To me one of the best ways to combat racism both in the public view and in my own heart is to remember with reverence and jubilation the accomplishments of men and women of African descent . George Freeman Bragg, Jr. is one of those men who as the grandson of a slave worked with diligence, became a priest of the Church, and worked tirelessly to improve the state of African-Americans both within and outside of the Church. He advocated for voting rights and state supported higher education for African-Americans. Through a weekly newspaper, initially called the Lancet and later The Afro-American Churchman he called attention to the fact that African-Americans were treated as recipients of mission work but were not supported in raising up self-sustaining institutions that would have fostered their presence in the church. He also challenged the policy of his diocese of requiring black men to remain in deacon’s orders for five years or more which was much longer than their white counterparts. He was vehemently challenged the exclusion of African Americans from the church ‘s society for mission work. And, he was instrumental in fostering over twenty priestly vocations in an environment in which black Episcopalians were often left to fend for themselves without the support and resources of the larger church. (from Holy Women, Holy Men)
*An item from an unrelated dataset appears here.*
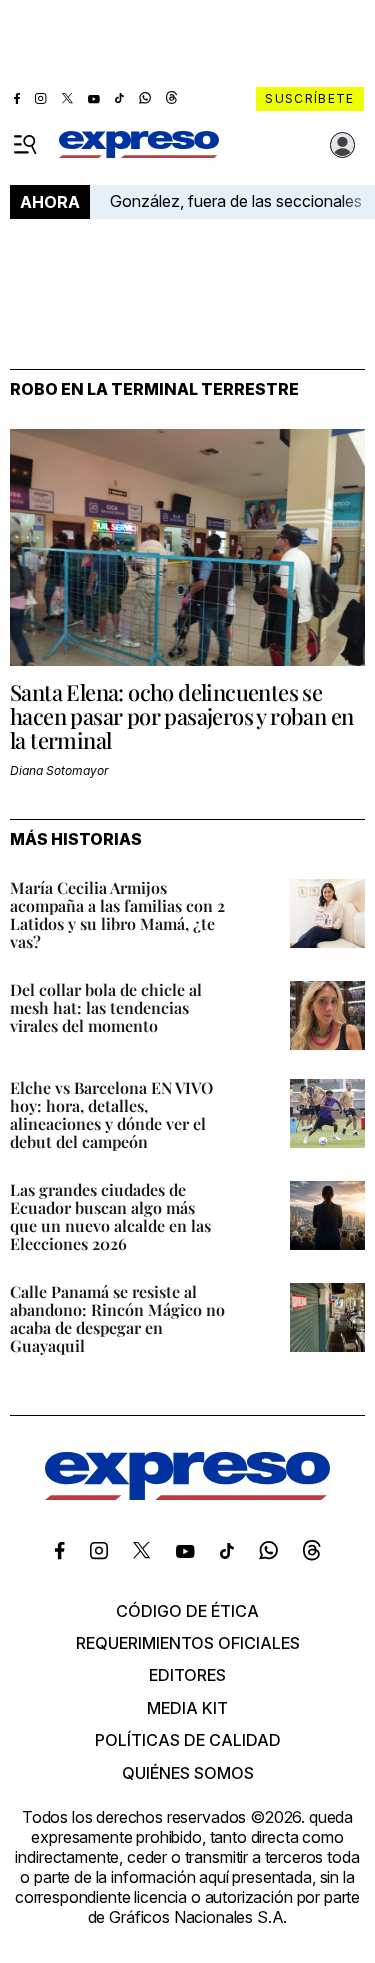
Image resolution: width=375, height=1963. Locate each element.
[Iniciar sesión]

His ministry is remarkable when one considers that we white Episcopalian’s take for granted the opportunities afforded us by the church. We never give that availability a second thought and we never have to work so hard and so diligently just to have an opportunity to participate. Fr. Bragg’s ministry in aptly described in one of the psalms appointed for the third day of the month, psalm 15, vs 1-4:
1 LORD, who may dwell in you tabernacle?
who may abide upon your holy hill?
2 Whoever leads a blameless life and does what is right,
who speaks the truth from his heart.
3 There is no guile upon his tongue;
he does no evil to his friend;
he does not heap contempt upon his neighbor.
4 In his sight the wicked is rejected,
but he honors those who fear the LORD.
Using the words of the Collect for this feast today we offer thanks for the strength and courage of George Freeman Bragg, who rose from slavery to freedom, documented African-American history, and helped to found the first advocacy group for black people.
Grant that we may recount the story of thy wondrous works in ways that proclaim thy justice in our own time. And, let us never forget the struggle African Americans have had to endure throughout our history. Let us never turn a deaf ear or blind eye to injustice.